Sana bit de diyemem, pire de diyemem, yavşak da diyemem. Tüm hayvanat olduğu gibi, onlar da Rabbimizin fıtratlarına derc ettiğini yerine getiren, fıtratlarının dışında hareket edemeyen aciz mahluklar.

Ancak sen ve senin gibilerinin tarif edilmeye çok daha layık oldukları muhteşem bir ifade var: Belhûm Adal!

Haşerattan olan bit, pire, yavşak kendi fıtratlarının gereğini yapıyor, yani fıtratlarının kölesi durumundalar. İnsi yavşaklar ise öyle değil. Onlar nefis ve şeytanın köleleri olarak sadece dünyevi menfaatlerinin icabını yerine getiriyorlar.

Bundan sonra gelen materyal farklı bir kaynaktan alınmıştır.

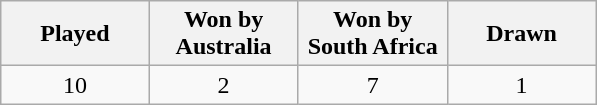
Won byAustralia (224, 34)
Won bySouth Africa (372, 34)
Drawn (522, 34)
1 (522, 85)
10 (75, 85)
2 (224, 85)
Played (75, 34)
7 (372, 85)
Provide the (X, Y) coordinate of the cell's center where the given text is located.  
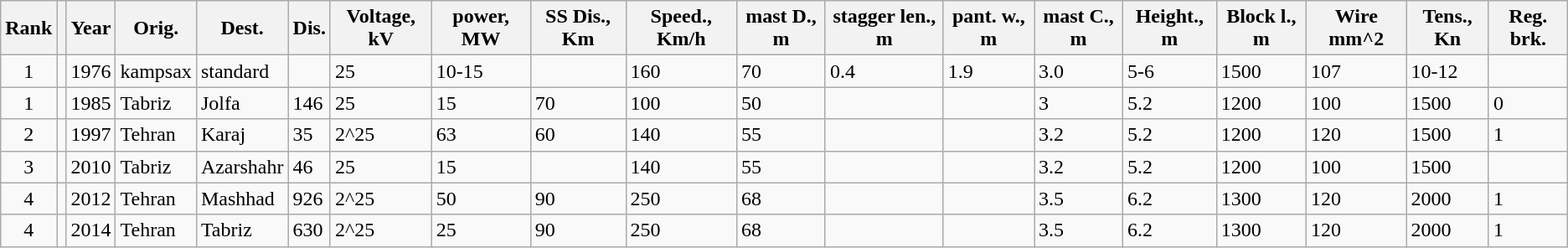
Azarshahr (242, 167)
1976 (90, 71)
Karaj (242, 135)
630 (309, 230)
60 (578, 135)
standard (242, 71)
46 (309, 167)
SS Dis., Km (578, 28)
Dis. (309, 28)
2014 (90, 230)
Wire mm^2 (1357, 28)
10-15 (481, 71)
Height., m (1169, 28)
Block l., m (1261, 28)
Year (90, 28)
Tens., Kn (1447, 28)
power, MW (481, 28)
1.9 (988, 71)
5-6 (1169, 71)
926 (309, 199)
2010 (90, 167)
160 (681, 71)
Voltage, kV (380, 28)
63 (481, 135)
107 (1357, 71)
kampsax (156, 71)
Speed., Km/h (681, 28)
mast D., m (781, 28)
2 (28, 135)
pant. w., m (988, 28)
mast C., m (1079, 28)
0 (1528, 103)
Dest. (242, 28)
Jolfa (242, 103)
146 (309, 103)
3.0 (1079, 71)
Orig. (156, 28)
35 (309, 135)
stagger len., m (885, 28)
Rank (28, 28)
0.4 (885, 71)
10-12 (1447, 71)
1997 (90, 135)
2012 (90, 199)
Mashhad (242, 199)
Reg. brk. (1528, 28)
1985 (90, 103)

Haşerat olan yavşak yahut başka bir havyan, hemcinslerine karşı olan vazifelerinden kaytarmak için herhangi bir organını aldırmaz, aklına bile getirmez, getiremez. 

İşte sen bu yüzden “yavşak” bile değilsin!

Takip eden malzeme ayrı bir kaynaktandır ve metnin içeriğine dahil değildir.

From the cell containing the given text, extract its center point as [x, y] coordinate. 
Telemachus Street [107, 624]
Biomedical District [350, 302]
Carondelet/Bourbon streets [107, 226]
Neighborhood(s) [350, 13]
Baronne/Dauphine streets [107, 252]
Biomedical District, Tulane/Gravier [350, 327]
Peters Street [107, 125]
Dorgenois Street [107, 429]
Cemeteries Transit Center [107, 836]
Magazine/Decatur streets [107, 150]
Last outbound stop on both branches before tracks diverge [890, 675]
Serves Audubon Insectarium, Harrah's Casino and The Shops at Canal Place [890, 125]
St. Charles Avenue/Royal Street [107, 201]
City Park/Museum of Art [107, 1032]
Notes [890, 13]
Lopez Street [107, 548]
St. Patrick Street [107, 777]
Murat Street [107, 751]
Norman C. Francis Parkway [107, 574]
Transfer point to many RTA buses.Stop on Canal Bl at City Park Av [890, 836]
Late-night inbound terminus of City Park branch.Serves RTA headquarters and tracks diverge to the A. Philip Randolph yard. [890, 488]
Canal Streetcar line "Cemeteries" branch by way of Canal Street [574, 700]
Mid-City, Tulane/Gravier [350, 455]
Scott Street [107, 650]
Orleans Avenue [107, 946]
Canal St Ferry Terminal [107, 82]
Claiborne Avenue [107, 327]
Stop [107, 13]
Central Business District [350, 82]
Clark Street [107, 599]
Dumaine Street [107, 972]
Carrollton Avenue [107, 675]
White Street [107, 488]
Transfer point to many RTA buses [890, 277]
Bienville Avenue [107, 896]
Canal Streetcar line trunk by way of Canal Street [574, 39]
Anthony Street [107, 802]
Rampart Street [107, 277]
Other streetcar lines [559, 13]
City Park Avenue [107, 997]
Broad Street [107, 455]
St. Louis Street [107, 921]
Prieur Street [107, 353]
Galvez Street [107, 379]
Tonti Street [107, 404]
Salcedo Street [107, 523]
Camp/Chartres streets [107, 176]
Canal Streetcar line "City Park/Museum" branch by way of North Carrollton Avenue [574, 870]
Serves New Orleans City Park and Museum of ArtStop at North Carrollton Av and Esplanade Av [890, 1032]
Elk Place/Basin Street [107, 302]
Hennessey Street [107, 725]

Sen ve senin gibiler, kendi iradenizle menfaatinizin ve önünüze para atanların kölesi olduğunuz için havyandan da aşağı anlamına gelen “Belhûm Adal” betimlemesine daha layıksınız.

Hani Necip Fazıl’ın Gençliğe Hitabe’sinde bahsettiği belhûm adal var ya, ondan işte. 

Ki Fazıl’ın hitabesindeki şu ifadeler de hususi bir analiz konusu olmayı fazlasıyla hak ediyor: “Son bir asrını, Allah'ın Kur'an'ında "belhüm adal" dediği hayvandan aşağı taklitçilere kaptırıcı; En son yarım asrını da işgal ordularının bile yapamayacağı bir cinayetle, Türkü madde plânında kurtardıktan sonra ruh plânında helâk edici tam dört devre bulunduğunu gören…”

Şimdi birisi sana “yavşak” dese, fıtrarının gereğini yapmaktan başkasına mezun olmayan o haşereye hakaret etmiş olmaz mı? Olur elbette.

Evet, sen “yavşak” bile değilsin Ahmet Hakan!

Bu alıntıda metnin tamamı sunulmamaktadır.